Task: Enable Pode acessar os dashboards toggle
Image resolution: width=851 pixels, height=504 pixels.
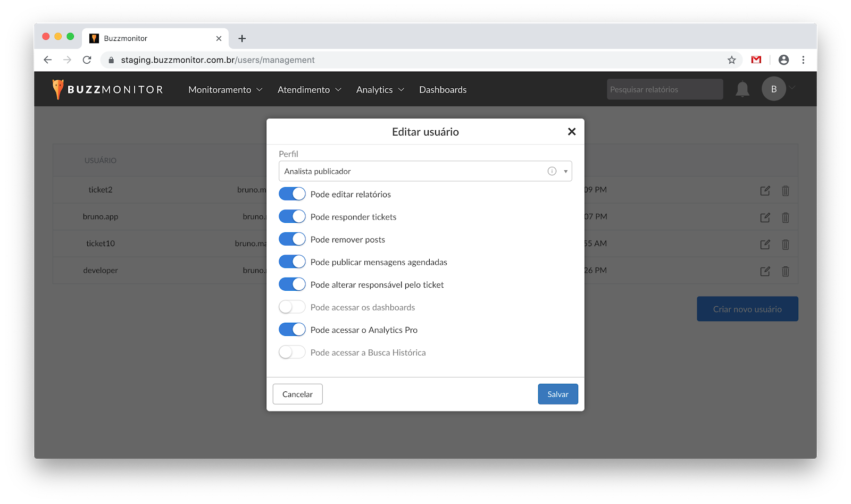Action: (x=292, y=307)
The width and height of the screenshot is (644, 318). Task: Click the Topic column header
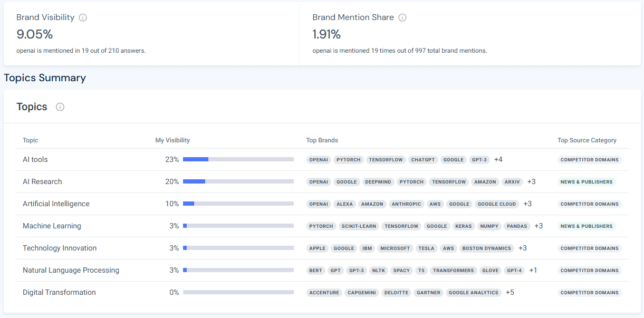click(30, 140)
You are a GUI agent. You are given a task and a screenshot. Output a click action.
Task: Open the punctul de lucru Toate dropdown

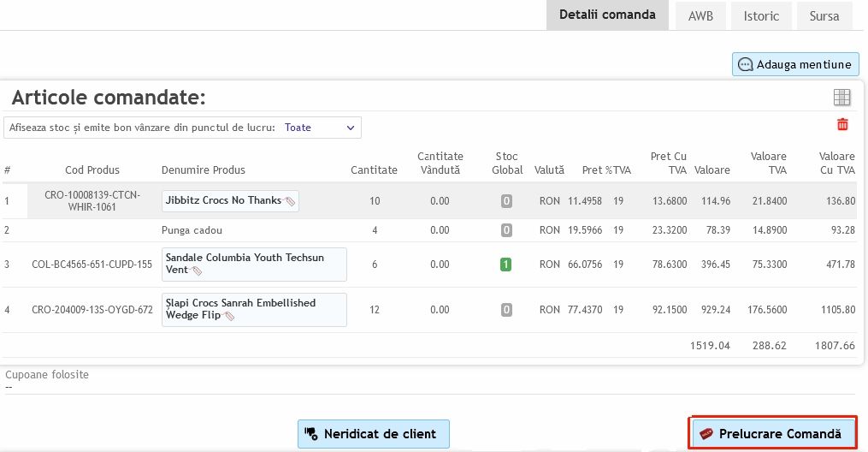point(320,128)
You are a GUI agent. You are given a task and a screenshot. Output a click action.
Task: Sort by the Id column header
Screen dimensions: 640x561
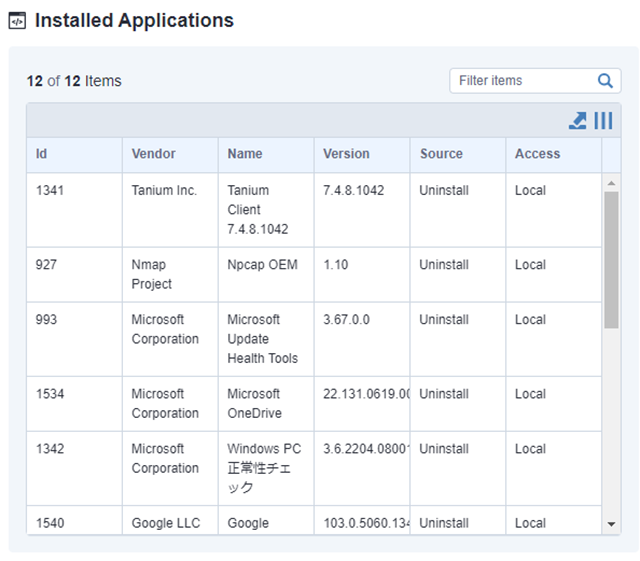point(42,154)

What you have to do
The line that contains "Task: Open the" begins the range and the last line of the entries ends it; print that range exactly, without pictures.

Answer below
Task: Open the punctul de lucru Toate dropdown

point(320,128)
You are a GUI agent. You are given a task and a screenshot. Output a click action.
Task: Sort by the Id column header
Screen dimensions: 640x561
point(42,154)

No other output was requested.